As discussed on a recent call, the bio-cwl-tools repository provides an opportunity to:

  1. Collect tools that are practically useful (for bioinformaticians) and
  2. Demonstrate best practice in writing CWL tools

Unfortunately the repository is not without problems. As of this writing, the oldest open pull request dates from April, and only @mrc and (more recently) myself have engaged with PR authors. Engagement with the PRs also suggests that some of them are by authors relatively new to CWL and might require some effort to bring to “best practices standard”. These problems led me to this post, so I would like to consider two problems:

  1. How to get encourage contribution to the repository?
  2. How to ensure the quality of work being submitted?

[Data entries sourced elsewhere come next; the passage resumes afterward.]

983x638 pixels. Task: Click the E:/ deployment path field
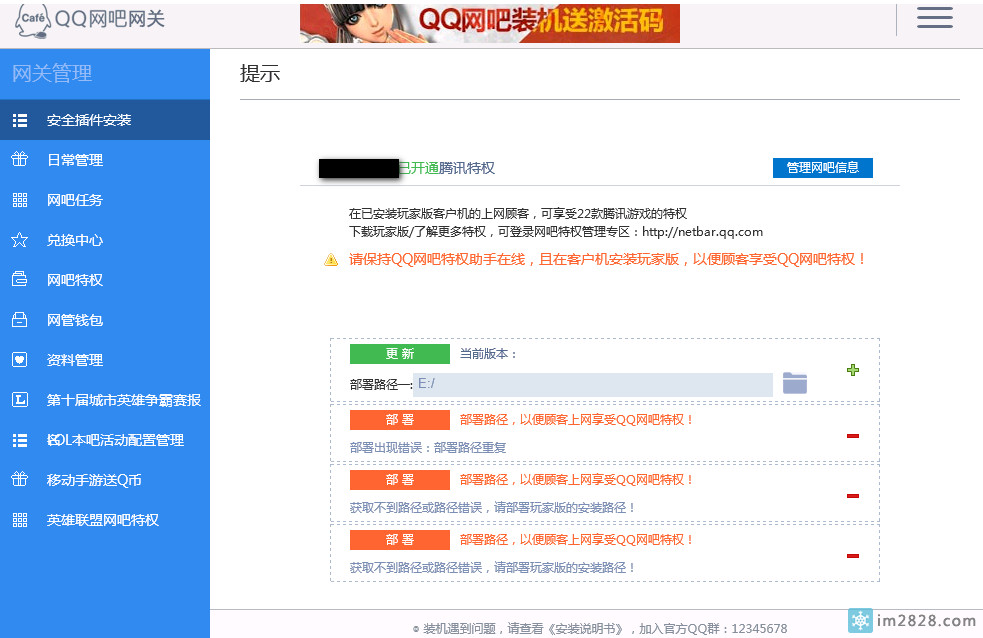tap(592, 384)
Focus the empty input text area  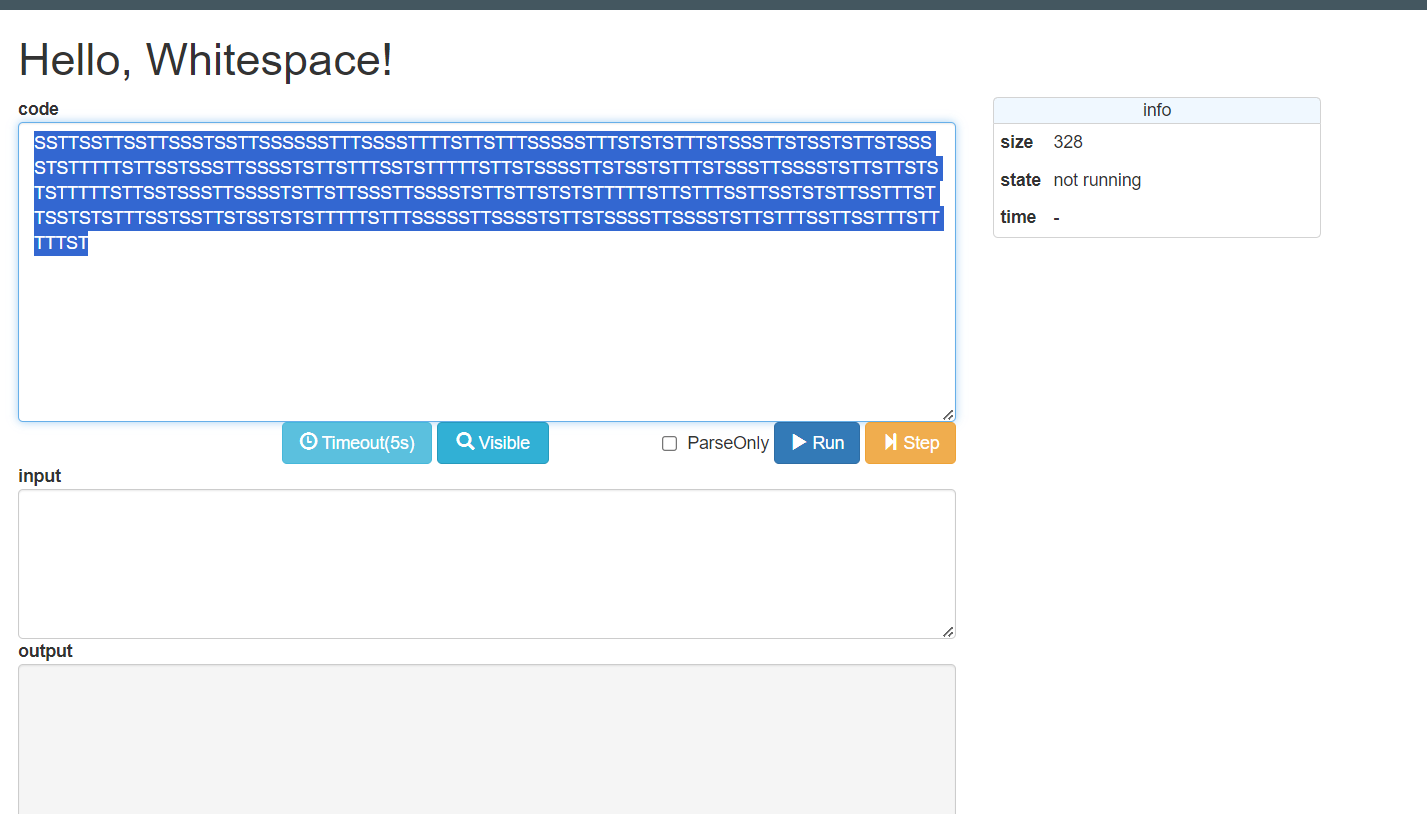click(486, 563)
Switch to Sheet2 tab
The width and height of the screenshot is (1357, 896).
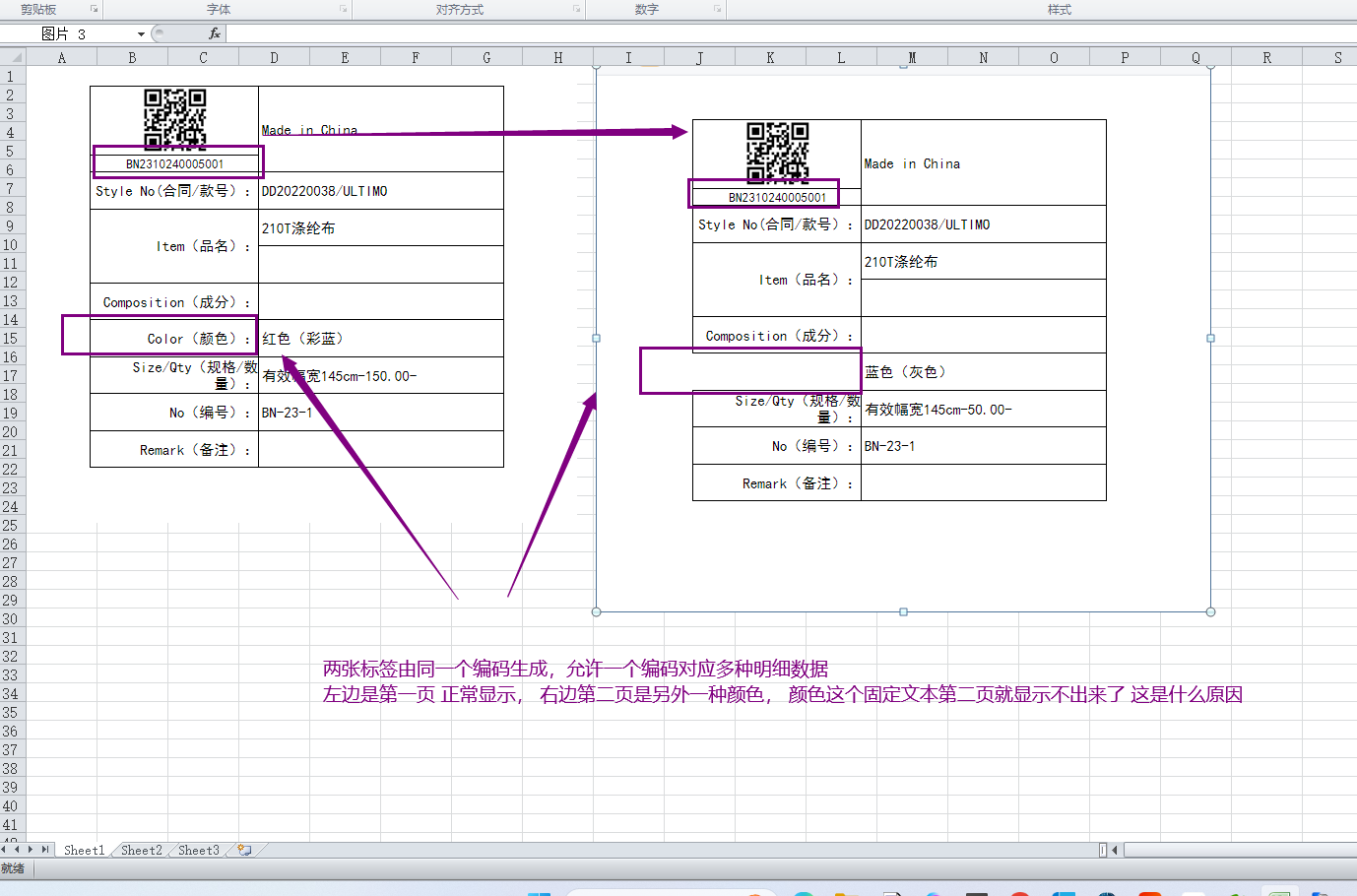tap(141, 850)

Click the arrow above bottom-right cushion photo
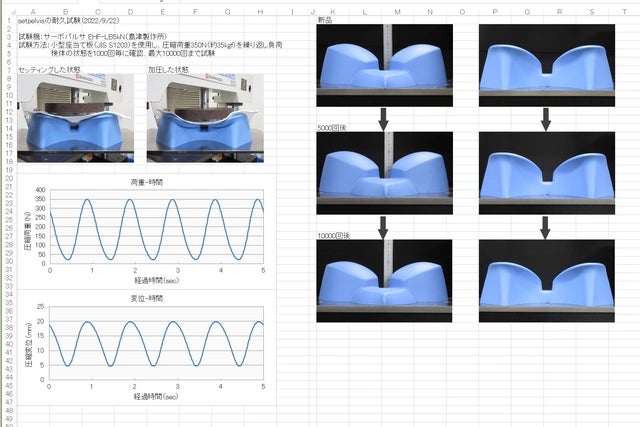point(545,227)
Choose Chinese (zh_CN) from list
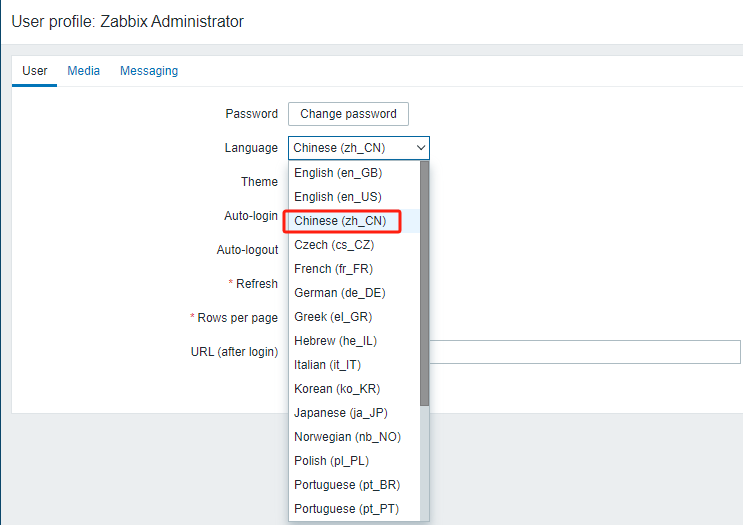 pos(340,221)
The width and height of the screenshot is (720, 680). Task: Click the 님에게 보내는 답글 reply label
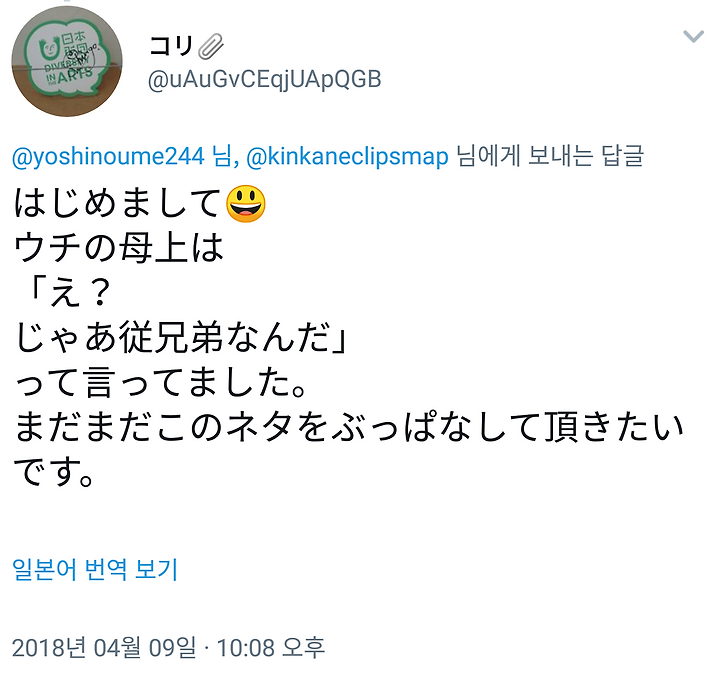[550, 156]

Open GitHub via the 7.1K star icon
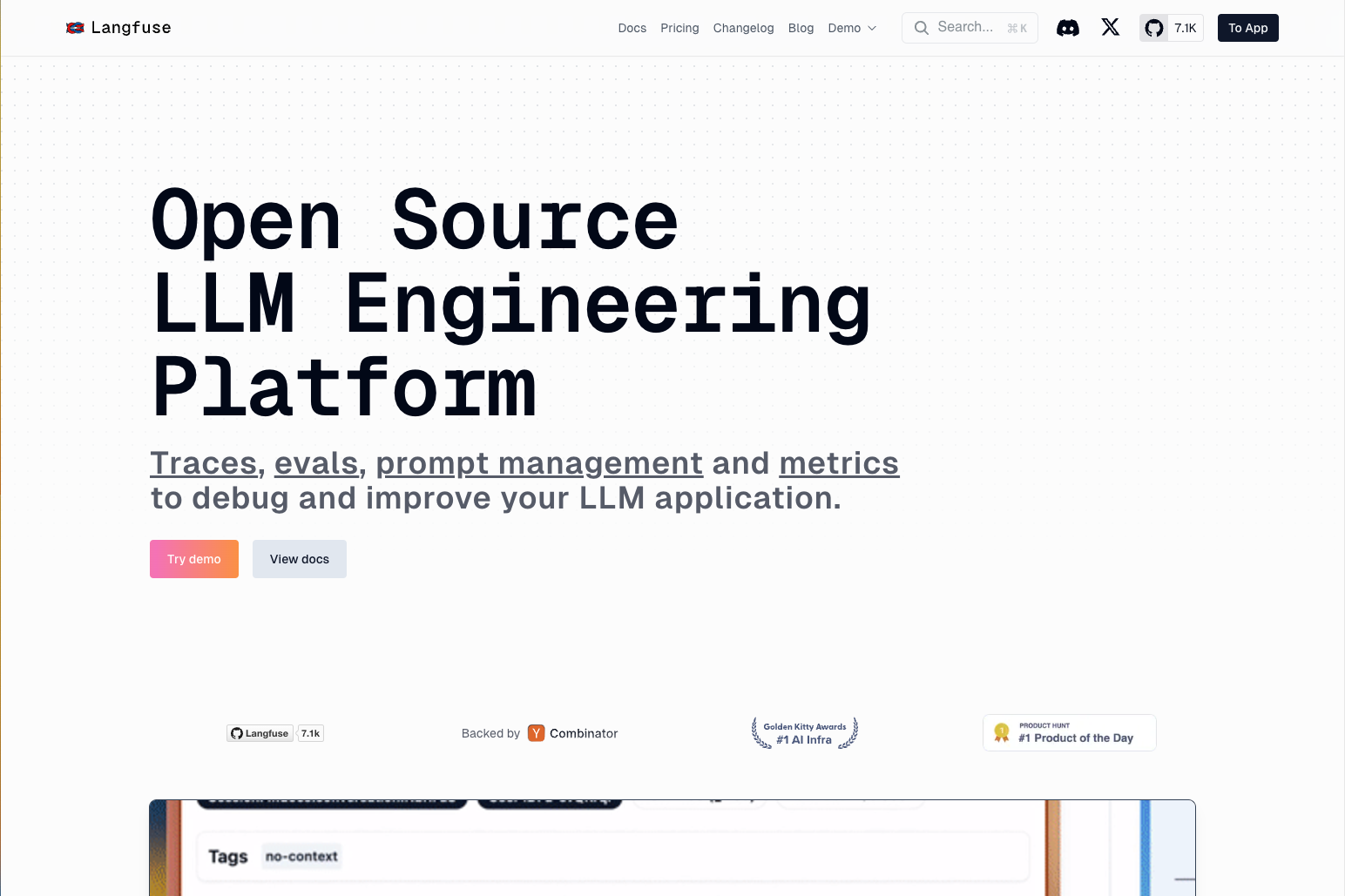click(1171, 27)
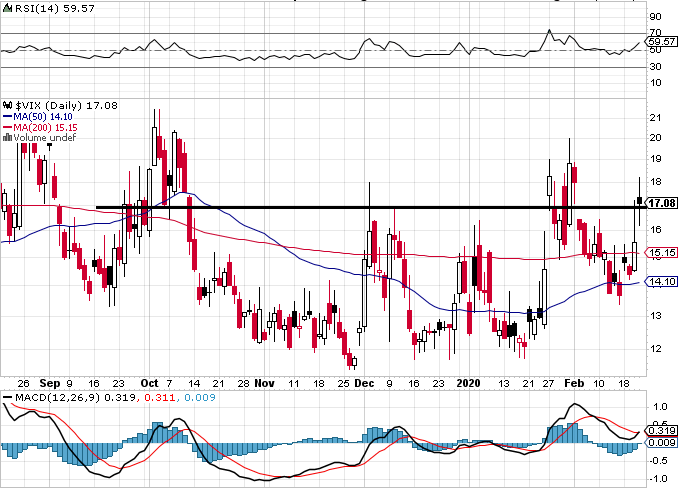
Task: Click the 2020 label on date axis
Action: click(x=468, y=383)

Clearly the repository currently suffers from a lack of reviewers. Ideally members of the CWL community can be encouraged to review contributions, but this process is in turn hampered, perhaps by the lack of clear roles in the CWL community. I also know that I have held back on reviewing pull requests to bio-cwl-tools as I did not consider myself familiar enough with “best practice” for writing CWL tools. There is somewhat of a chicken-and-egg situation here in that while I did not consider myself experienced enough to contribute (and thus deferred work to visible experts, in particular @tetron and @mrc) I also was not clear on how to gain the necessary experience.

The Turing Way Guide for Collaboration has a discussion on “personas and pathways” that might be useful in helping the CWL community clarify to itself how it imagines roles and contributions. While there is a CONTRIBUTING document the role of a reviewer is not quite so well spelled out.

In parallel to the effort required to build a community of contributors and reviewers, care must be taken with quality of contributions. Here again the document offers some guidance, and the current CI system runs some validation tests. This ensures that all tools are valid. Further test infrastructure might be required to check if tools are working - but that would be a significant project to implement. Current the tests provided are more akin to “example inputs”. I did consider, for a while, trying to harness the Dockstore testing infrastructure but current Dockstore is pinned to a very old version of cwltool and is not at all easy to use to test CWL tools.

1 Like

BTW Github has some guidance on community engagement. To this end I have:

  1. Opened an issue on designing a pull request template
  2. Opened a pull request adding a link to the code of conduct.

Finally, to add to the hands needed to make bio-cwl-tools work: who can make changes to the bio-cwl-tools repository and how is that list updated? This is perhaps a question for the CommonWL leadership team?